» **Goal**
In the stretch from the line containing "The height and width of the screenshot is (811, 1512)." through the line containing "tap(360, 542)", change "screenshot" to "screen capture" and write out those lines again with nothing else altered.

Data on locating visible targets
——————————
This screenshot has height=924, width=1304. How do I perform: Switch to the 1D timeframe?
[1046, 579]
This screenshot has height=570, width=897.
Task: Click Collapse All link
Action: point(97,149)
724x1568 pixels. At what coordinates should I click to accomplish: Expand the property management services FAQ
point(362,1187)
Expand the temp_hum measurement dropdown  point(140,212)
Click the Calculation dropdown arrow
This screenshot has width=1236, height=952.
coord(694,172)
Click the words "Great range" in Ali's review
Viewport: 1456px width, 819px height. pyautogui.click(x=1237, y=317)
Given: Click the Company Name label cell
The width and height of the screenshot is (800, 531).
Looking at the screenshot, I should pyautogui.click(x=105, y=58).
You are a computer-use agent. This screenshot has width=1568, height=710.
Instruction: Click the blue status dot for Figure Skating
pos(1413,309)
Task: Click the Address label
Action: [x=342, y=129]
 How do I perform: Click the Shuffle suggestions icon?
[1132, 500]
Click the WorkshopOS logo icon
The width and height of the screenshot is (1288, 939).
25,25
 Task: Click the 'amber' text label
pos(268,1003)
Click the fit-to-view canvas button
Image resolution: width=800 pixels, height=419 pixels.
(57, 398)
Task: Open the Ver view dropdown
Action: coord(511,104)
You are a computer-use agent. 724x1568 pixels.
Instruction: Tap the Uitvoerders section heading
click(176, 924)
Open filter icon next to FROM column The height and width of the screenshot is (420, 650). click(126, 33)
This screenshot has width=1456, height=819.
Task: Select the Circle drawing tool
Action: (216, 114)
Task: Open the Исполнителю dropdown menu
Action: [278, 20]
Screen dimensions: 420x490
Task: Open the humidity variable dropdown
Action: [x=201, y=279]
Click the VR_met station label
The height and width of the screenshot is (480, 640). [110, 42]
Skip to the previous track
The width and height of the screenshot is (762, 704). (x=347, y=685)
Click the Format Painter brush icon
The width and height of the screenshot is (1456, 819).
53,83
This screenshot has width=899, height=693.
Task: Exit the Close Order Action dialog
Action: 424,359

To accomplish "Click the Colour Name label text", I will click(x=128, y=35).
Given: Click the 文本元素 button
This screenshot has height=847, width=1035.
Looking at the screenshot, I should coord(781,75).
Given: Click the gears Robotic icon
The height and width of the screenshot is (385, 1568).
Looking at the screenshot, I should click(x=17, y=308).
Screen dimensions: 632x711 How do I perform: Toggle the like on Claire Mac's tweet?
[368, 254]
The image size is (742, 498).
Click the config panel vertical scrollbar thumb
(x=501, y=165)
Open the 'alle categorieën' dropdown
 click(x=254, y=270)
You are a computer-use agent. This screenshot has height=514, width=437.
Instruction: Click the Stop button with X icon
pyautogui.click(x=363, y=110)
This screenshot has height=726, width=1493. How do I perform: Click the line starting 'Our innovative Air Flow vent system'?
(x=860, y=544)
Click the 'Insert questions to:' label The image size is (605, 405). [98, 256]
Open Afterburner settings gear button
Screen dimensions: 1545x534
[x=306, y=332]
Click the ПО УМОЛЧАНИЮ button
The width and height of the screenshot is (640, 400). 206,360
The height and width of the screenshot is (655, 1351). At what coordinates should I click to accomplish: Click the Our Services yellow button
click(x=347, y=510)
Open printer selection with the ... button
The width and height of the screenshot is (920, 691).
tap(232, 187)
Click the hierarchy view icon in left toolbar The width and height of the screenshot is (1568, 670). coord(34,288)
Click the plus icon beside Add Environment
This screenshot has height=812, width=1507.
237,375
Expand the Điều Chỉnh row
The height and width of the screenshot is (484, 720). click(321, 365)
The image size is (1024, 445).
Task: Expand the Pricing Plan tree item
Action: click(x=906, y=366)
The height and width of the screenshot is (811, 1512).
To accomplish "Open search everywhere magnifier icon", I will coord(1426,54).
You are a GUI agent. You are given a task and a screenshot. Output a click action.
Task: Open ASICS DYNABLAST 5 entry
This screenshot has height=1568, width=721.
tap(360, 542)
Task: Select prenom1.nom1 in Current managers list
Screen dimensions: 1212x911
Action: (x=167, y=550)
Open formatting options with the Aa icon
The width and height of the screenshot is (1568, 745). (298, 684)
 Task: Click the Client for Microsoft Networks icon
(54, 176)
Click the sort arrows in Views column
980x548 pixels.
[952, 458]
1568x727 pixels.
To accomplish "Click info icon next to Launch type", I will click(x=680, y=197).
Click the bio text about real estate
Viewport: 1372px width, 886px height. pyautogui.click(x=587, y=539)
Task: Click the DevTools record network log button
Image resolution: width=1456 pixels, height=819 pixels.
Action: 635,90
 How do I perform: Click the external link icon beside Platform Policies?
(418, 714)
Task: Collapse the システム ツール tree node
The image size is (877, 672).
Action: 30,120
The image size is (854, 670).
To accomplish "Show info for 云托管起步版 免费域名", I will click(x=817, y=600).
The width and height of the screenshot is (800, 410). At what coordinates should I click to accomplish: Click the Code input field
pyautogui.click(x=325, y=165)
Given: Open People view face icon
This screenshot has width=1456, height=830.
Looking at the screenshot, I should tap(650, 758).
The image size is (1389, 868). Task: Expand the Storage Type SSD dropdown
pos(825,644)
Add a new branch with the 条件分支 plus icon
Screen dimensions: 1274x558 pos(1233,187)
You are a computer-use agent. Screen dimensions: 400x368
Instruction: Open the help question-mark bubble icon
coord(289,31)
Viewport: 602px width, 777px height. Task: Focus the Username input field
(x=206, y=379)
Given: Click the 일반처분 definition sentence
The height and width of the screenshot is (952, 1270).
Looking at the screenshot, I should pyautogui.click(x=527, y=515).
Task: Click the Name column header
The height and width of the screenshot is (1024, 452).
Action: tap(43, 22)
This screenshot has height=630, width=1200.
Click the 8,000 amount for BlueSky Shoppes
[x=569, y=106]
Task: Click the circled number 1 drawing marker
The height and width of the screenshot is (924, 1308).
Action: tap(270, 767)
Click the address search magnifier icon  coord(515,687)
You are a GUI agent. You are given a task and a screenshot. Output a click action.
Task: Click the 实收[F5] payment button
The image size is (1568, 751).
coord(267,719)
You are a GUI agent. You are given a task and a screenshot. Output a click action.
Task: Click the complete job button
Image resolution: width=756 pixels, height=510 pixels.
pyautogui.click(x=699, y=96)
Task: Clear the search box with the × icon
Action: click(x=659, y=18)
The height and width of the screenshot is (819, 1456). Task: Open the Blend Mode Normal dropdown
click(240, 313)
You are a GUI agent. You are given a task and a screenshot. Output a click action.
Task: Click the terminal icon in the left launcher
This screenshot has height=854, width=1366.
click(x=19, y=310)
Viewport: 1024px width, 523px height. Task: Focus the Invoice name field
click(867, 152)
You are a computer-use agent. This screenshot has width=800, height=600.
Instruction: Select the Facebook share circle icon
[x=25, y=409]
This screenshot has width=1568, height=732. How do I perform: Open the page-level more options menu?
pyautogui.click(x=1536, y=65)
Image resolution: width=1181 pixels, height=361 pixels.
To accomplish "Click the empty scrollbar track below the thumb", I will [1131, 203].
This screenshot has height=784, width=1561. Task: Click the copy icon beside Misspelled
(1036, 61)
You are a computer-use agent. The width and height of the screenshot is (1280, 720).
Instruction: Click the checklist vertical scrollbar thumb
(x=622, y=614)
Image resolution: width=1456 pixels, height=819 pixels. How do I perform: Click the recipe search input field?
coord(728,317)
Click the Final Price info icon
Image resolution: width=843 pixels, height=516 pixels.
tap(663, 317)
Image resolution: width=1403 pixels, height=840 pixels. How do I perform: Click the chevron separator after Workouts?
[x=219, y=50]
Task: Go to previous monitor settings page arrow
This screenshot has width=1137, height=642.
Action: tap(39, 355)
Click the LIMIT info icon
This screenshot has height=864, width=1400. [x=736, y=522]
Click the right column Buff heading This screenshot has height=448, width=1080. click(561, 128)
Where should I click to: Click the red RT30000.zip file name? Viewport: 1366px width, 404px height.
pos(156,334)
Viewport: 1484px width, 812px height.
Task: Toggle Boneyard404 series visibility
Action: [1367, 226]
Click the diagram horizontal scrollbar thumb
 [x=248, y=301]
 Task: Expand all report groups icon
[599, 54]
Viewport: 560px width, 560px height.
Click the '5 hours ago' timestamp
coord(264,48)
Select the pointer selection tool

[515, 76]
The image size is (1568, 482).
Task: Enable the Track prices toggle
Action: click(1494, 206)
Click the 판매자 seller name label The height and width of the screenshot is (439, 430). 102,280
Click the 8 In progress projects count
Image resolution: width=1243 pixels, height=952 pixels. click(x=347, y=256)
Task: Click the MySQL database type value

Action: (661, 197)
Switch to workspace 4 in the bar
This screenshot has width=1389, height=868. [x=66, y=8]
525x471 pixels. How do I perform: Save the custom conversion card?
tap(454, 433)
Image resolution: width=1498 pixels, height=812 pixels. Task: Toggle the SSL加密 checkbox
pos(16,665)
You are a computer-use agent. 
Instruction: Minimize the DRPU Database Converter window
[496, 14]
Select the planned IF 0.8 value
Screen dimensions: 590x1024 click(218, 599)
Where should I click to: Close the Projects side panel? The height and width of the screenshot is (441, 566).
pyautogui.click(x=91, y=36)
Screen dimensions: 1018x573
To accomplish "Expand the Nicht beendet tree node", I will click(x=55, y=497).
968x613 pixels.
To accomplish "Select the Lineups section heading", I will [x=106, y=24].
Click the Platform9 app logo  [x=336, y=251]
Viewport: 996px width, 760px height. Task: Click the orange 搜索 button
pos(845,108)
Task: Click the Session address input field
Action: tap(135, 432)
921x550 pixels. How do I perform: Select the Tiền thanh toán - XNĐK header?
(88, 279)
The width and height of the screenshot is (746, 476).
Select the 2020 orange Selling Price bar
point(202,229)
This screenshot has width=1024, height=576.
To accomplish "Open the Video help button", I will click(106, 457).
——————————
» **Expected answer**
The height and width of the screen capture is (811, 1512).
To accomplish "Open search everywhere magnifier icon", I will coord(1426,54).
You are a GUI agent. You are given a task and a screen capture. Output a click action.
Task: Open ASICS DYNABLAST 5 entry
This screen capture has height=1568, width=721.
tap(360, 542)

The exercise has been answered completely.